1/4 cup oyster sauce
2 tablespoons ketchup
2 tablespoons honey
2 tablespoons chili garlic sauce
1 tablespoon Dijon mustard
3 cloves garlic, minced
2 teaspoons freshly grated ginger
2 pounds boneless, skinless chicken thighs, cut into 1-inch chunks
1 1/2 tablespoons canola oil
Kosher salt and freshly ground black pepper, to taste
2 green onions, thinly sliced
1/2 teaspoon toasted sesame seeds
In a medium bowl, combine oyster sauce, ketchup, honey, chili garlic sauce, Dijon, garlic, ginger and 1 tablespoon water. Reserve 1/3 cup and set aside.
In a gallon size Ziploc bag or large bowl, combine oyster sauce mixture and chicken; marinate for at least 2 hours to overnight, up to 8 hours, turning the bag occasionally.

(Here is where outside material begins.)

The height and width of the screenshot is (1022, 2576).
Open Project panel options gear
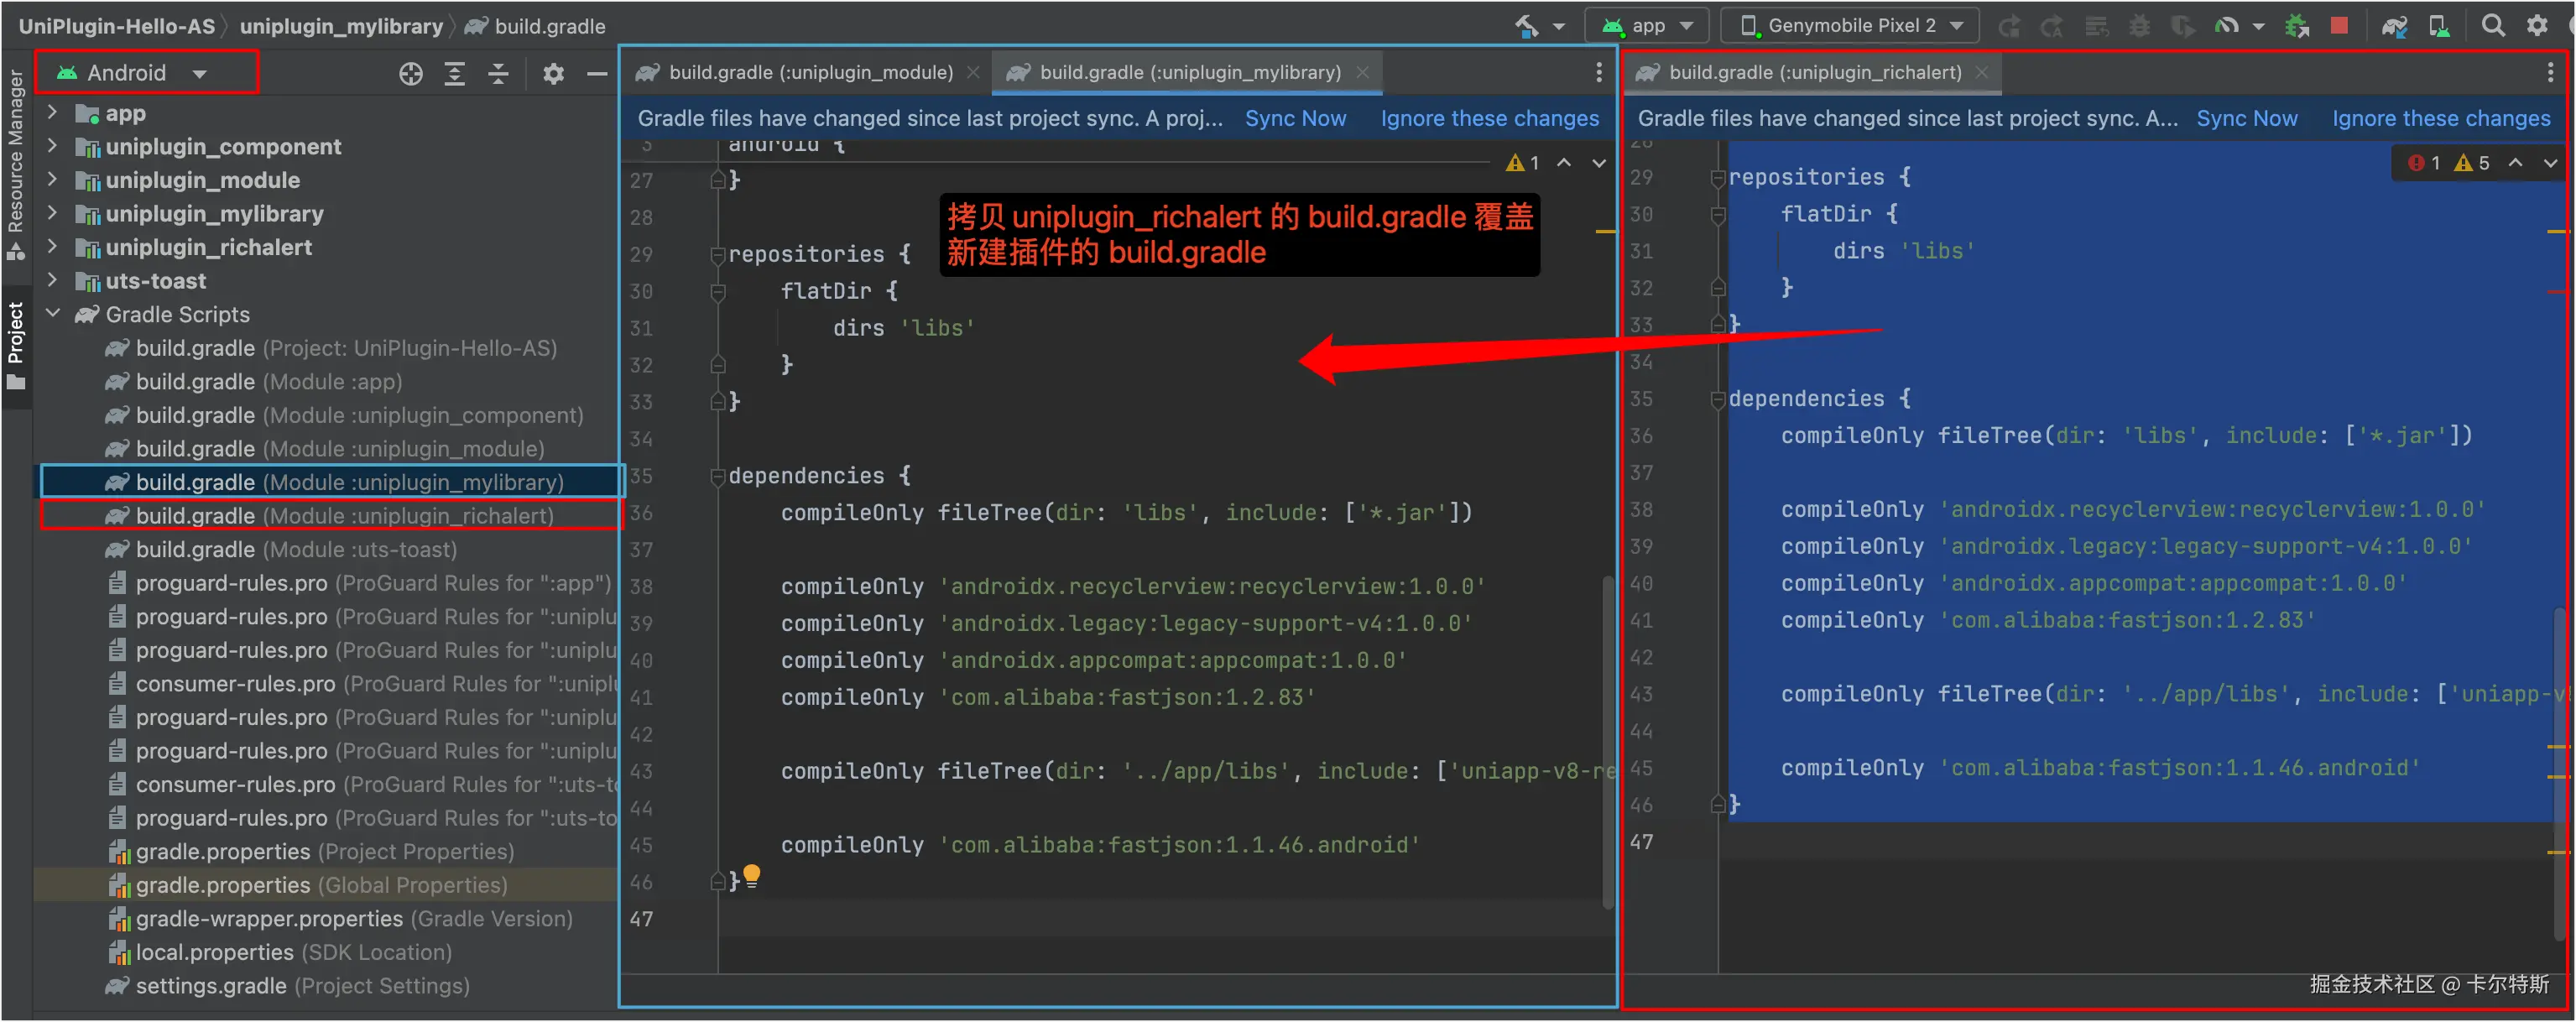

Drain the chicken from the marinade.
Thread chicken onto skewers. Brush with canola oil; season with salt and pepper, to taste.
Preheat grill to medium heat.
Add skewers to grill, and cook, turning occasionally, until the chicken is completely cooked through, reaching an internal temperature of 165 degrees F, about 10 minutes. Brush skewers with reserved oyster sauce mixture, cooking for an additional 1-2 minutes.
Serve immediately, garnished with green onions and sesame seeds, if desired.